La jeune fille eut le sentiment qu’elle se heurtait à un être sans entrailles et brûlé de fiel et de haine ; elle lui décocha un long regard plein du plus grand mépris, tourna les talons et revint à son père. Pourtant elle ne put s’éloigner tout à fait sans jeter derrière elle ces paroles prophétiques.

— C’est bien, restez sans cœur, mais Dieu, un jour, saura vous châtier !

Et, revenue à son père, elle dit avec dégoût :

— Ah ! quel rustre et quel barbare, mon père !

— Mariette, vaut mieux ne pas s’occuper de ces sortes de gens. Faut les laisser faire, et souviens-toi que les brutes ont toujours leur tour.

— Oh ! je ne veux pas leur souhaiter du mal : tout de même il serait juste qu’ils fussent punis pour leur méchanceté.

Après ces paroles Mariette passa une fois encore ses bras au cou de son père et se remit à pleurer ; dans le silence qui régnait aux alentours on pouvait entendre distinctement ses sanglots.

Le père Brunel voulut l’apaiser.

— Ne pleure plus, Mariette, ça me fait mal de te voir pleurer. Souris-moi et pense que tout ça finira un jour ou l’autre. Voyons, ma pauvre petite fille, tu me brises l’âme avec ta douleur et tes larmes !

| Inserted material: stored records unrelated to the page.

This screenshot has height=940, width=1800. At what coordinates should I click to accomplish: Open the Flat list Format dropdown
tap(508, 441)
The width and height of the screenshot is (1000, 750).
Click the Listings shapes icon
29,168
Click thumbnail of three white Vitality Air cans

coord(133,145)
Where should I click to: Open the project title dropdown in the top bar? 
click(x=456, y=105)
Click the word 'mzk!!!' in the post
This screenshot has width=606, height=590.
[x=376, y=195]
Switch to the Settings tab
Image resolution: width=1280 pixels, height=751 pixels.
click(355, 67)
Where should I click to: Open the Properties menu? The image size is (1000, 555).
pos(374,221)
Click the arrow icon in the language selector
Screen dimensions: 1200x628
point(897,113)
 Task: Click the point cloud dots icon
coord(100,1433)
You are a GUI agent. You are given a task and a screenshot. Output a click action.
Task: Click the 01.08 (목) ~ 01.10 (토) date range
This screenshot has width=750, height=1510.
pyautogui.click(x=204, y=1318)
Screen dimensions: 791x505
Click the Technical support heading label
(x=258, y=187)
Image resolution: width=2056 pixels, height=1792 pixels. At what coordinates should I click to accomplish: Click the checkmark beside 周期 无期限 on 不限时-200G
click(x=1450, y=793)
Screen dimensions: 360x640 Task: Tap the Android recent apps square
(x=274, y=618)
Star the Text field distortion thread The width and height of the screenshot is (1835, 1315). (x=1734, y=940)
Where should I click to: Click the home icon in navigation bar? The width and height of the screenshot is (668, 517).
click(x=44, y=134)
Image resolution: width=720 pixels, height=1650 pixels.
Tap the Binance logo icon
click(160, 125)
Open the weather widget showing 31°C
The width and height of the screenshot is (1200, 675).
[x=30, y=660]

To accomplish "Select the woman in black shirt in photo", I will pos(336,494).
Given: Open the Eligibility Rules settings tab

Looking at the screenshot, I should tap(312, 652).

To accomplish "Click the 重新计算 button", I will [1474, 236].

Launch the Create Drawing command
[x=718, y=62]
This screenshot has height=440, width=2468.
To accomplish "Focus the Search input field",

De plus fort en plus fort Mariette sanglotait. En voulant arrêter ses pleurs pour faire plaisir à son père, c’était comme une digue qui se dressait dans sa gorge et qui se brisait ensuite. Alors des étouffements grondaient dans sa poitrine, tout son être était violemment secoué, et le flot des pleurs un moment retenu débordait à nouveau. Ce fut une minute si navrante que tous les cœurs furent crispés d’émotion.

Barthoud, peut-être pour apaiser les troubles de sa conscience, décida de mettre fin à cette scène.

— C’est assez ! cria-t-il durement. Allons, vous autres, au travail ! Père Brunel, à l’œuvre !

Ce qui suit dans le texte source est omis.